YOUR GOAL: Would you output the following records verbatim and skip the images in them?

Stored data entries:
((

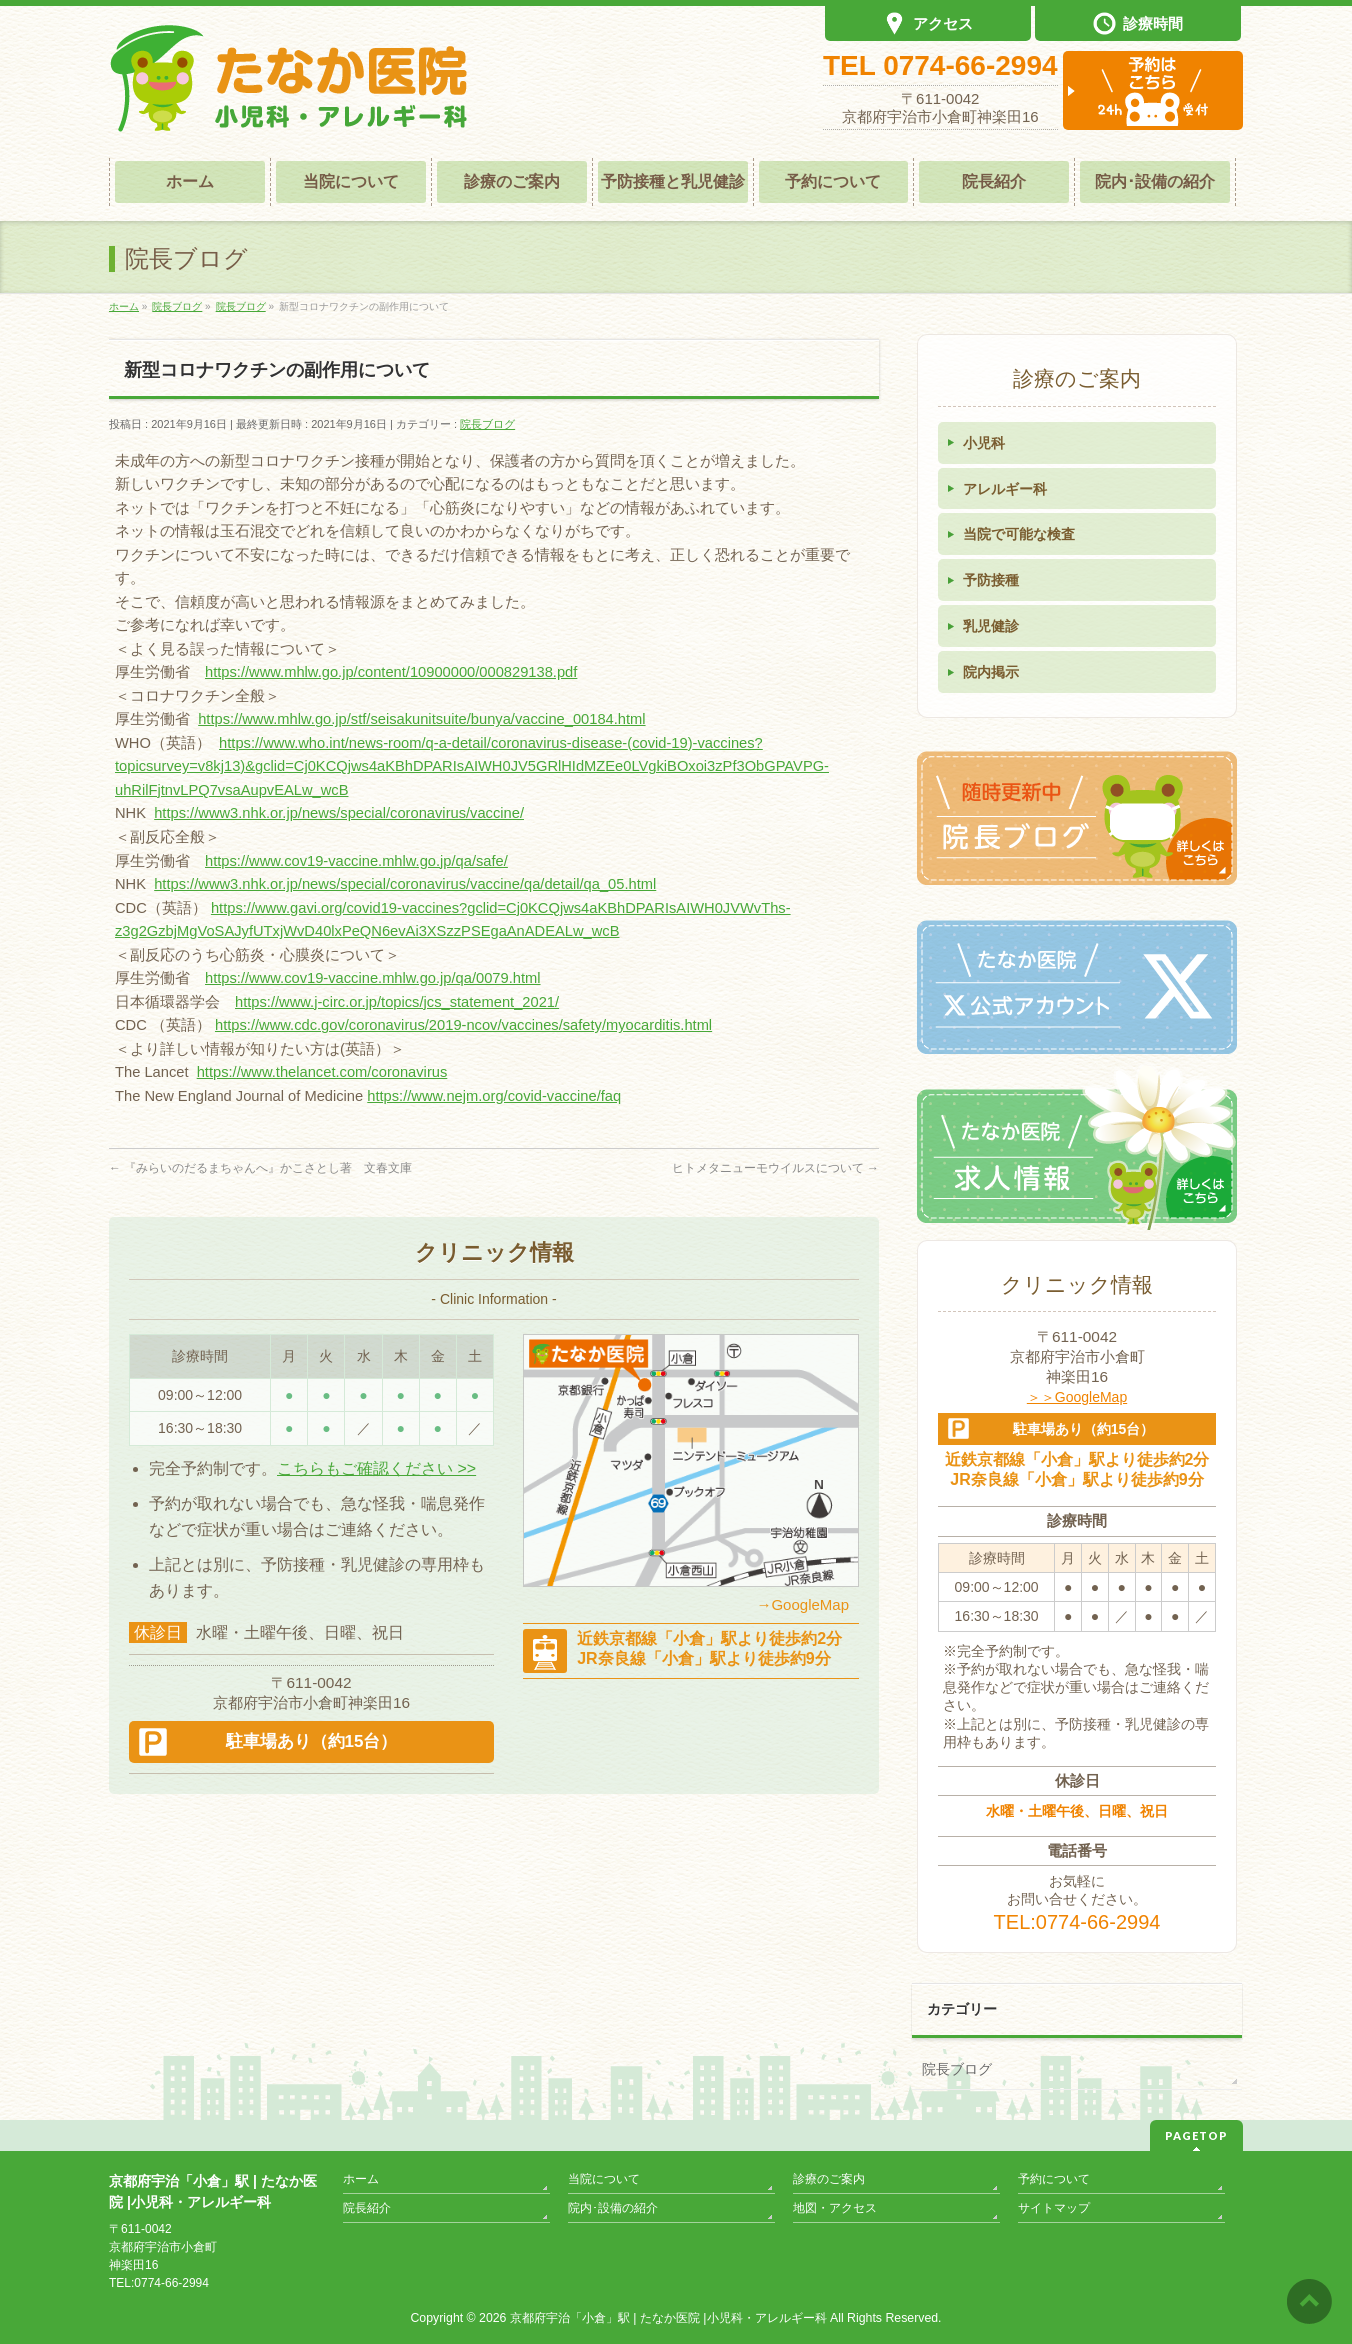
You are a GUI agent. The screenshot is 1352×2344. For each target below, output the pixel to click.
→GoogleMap (802, 1604)
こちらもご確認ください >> (376, 1468)
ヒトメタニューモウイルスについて (775, 1168)
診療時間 (1138, 25)
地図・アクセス (835, 2208)
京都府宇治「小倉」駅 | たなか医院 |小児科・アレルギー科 (668, 2318)
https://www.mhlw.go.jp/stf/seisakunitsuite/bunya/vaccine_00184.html (421, 719)
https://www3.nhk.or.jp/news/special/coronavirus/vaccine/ (339, 813)
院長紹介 (367, 2208)
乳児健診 (991, 626)
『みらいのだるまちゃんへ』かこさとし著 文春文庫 (260, 1168)
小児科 (984, 443)
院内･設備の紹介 (613, 2208)
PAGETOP (1196, 2135)
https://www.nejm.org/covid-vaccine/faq (494, 1096)
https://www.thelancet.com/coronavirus (322, 1072)
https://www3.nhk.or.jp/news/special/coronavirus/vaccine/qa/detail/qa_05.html (405, 884)
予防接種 (991, 580)
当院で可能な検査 (1019, 534)
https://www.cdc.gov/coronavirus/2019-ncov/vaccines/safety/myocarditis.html (463, 1025)
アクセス (928, 25)
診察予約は (1153, 90)
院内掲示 (991, 672)
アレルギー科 (1005, 489)
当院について (604, 2179)
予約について (1054, 2179)
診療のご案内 (829, 2179)
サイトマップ (1054, 2208)
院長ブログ (487, 424)
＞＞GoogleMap (1077, 1397)
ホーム (361, 2179)
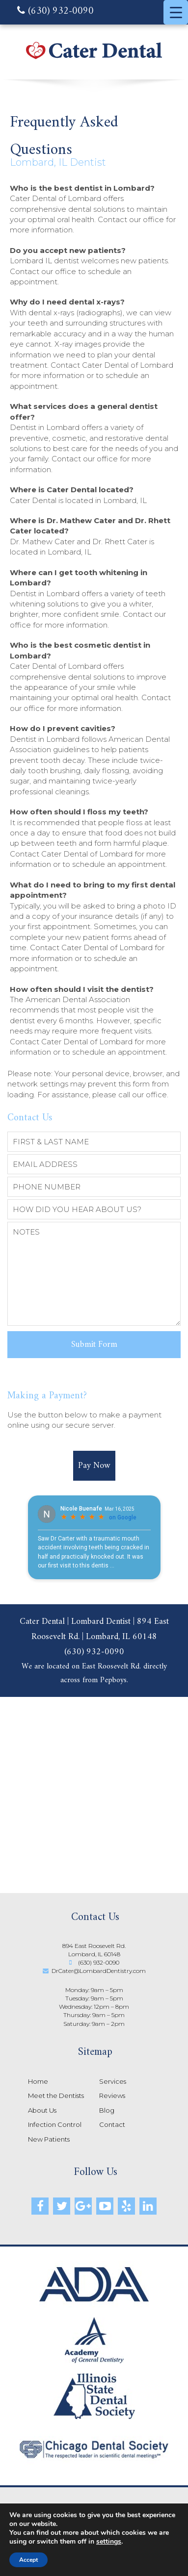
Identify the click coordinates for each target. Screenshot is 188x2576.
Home (38, 2081)
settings (108, 2541)
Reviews (112, 2095)
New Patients (49, 2139)
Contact (112, 2124)
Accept (28, 2560)
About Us (42, 2110)
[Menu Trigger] (175, 12)
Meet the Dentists (56, 2095)
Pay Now (94, 1465)
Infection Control (54, 2124)
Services (112, 2081)
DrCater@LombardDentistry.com (99, 1970)
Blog (106, 2110)
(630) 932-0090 (55, 12)
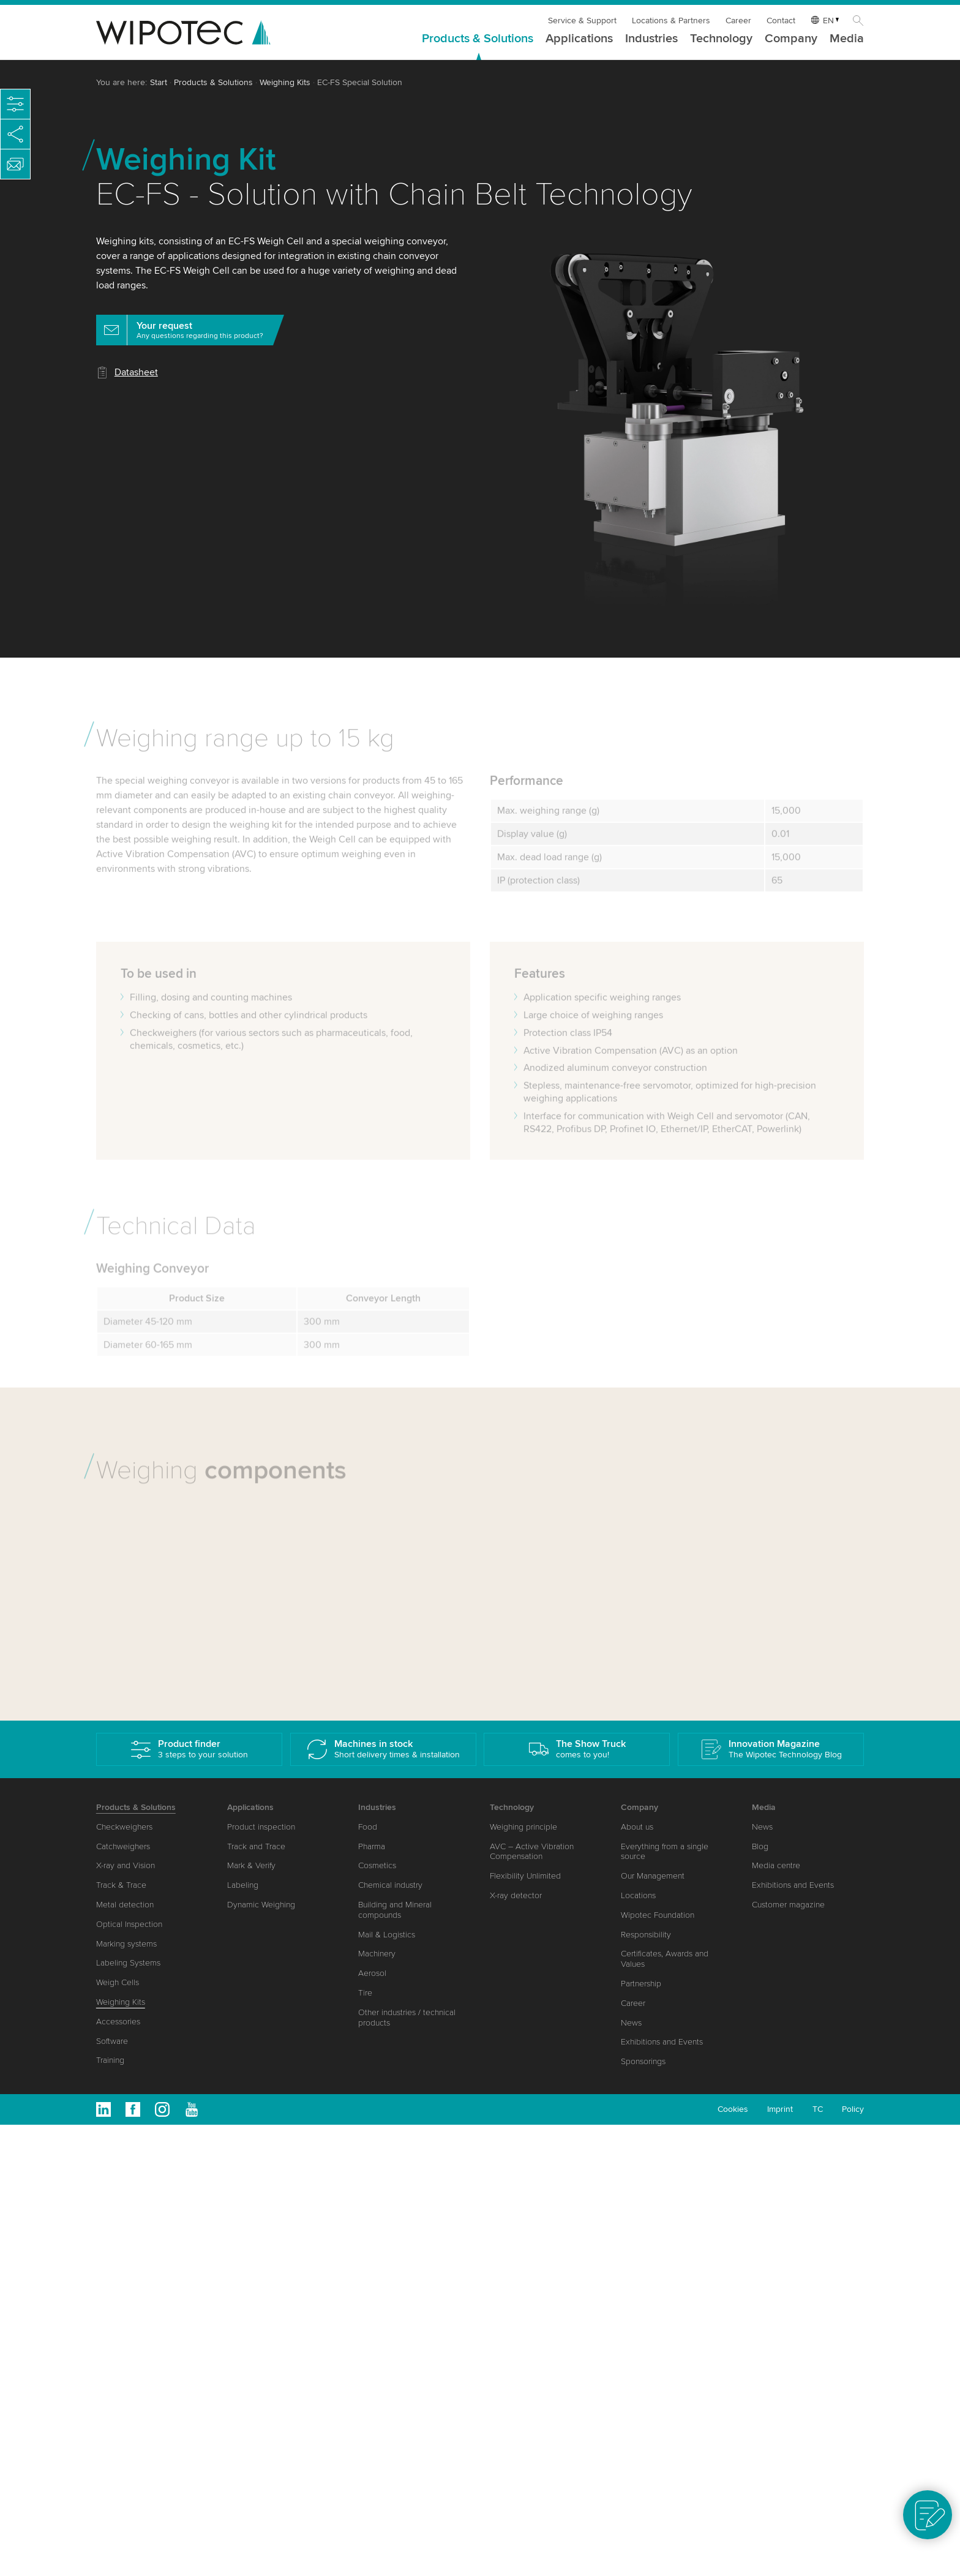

))

SOLUTION BELOW:
You are a GUI agent. The screenshot is 1352×2344. For each target below, output the pixel to click.
→GoogleMap (802, 1604)
こちらもご確認ください >> (376, 1468)
ヒトメタニューモウイルスについて (775, 1168)
診療時間 (1138, 25)
地図・アクセス (835, 2208)
京都府宇治「小倉」駅 | たなか医院 |小児科・アレルギー科 (668, 2318)
https://www.mhlw.go.jp/stf/seisakunitsuite/bunya/vaccine_00184.html (421, 719)
https://www3.nhk.or.jp/news/special/coronavirus/vaccine/ (339, 813)
院長紹介 (367, 2208)
乳児健診 (991, 626)
『みらいのだるまちゃんへ』かこさとし著 文春文庫 (260, 1168)
小児科 (984, 443)
院内･設備の紹介 (613, 2208)
PAGETOP (1196, 2135)
https://www.nejm.org/covid-vaccine/faq (494, 1096)
https://www.thelancet.com/coronavirus (322, 1072)
https://www3.nhk.or.jp/news/special/coronavirus/vaccine/qa/detail/qa_05.html (405, 884)
予防接種 (991, 580)
当院で可能な検査 (1019, 534)
https://www.cdc.gov/coronavirus/2019-ncov/vaccines/safety/myocarditis.html (463, 1025)
アクセス (928, 25)
診察予約は (1153, 90)
院内掲示 (991, 672)
アレルギー科 (1005, 489)
当院について (604, 2179)
予約について (1054, 2179)
診療のご案内 (829, 2179)
サイトマップ (1054, 2208)
院長ブログ (487, 424)
＞＞GoogleMap (1077, 1397)
ホーム (361, 2179)
Identify the click coordinates for each target. Screenshot is 188x2576.
Home (38, 2081)
settings (108, 2541)
Reviews (112, 2095)
New Patients (49, 2139)
Contact (112, 2124)
Accept (28, 2560)
About Us (42, 2110)
[Menu Trigger] (175, 12)
Meet the Dentists (56, 2095)
Pay Now (94, 1465)
Infection Control (54, 2124)
Services (112, 2081)
DrCater@LombardDentistry.com (99, 1970)
Blog (106, 2110)
(630) 932-0090 (55, 12)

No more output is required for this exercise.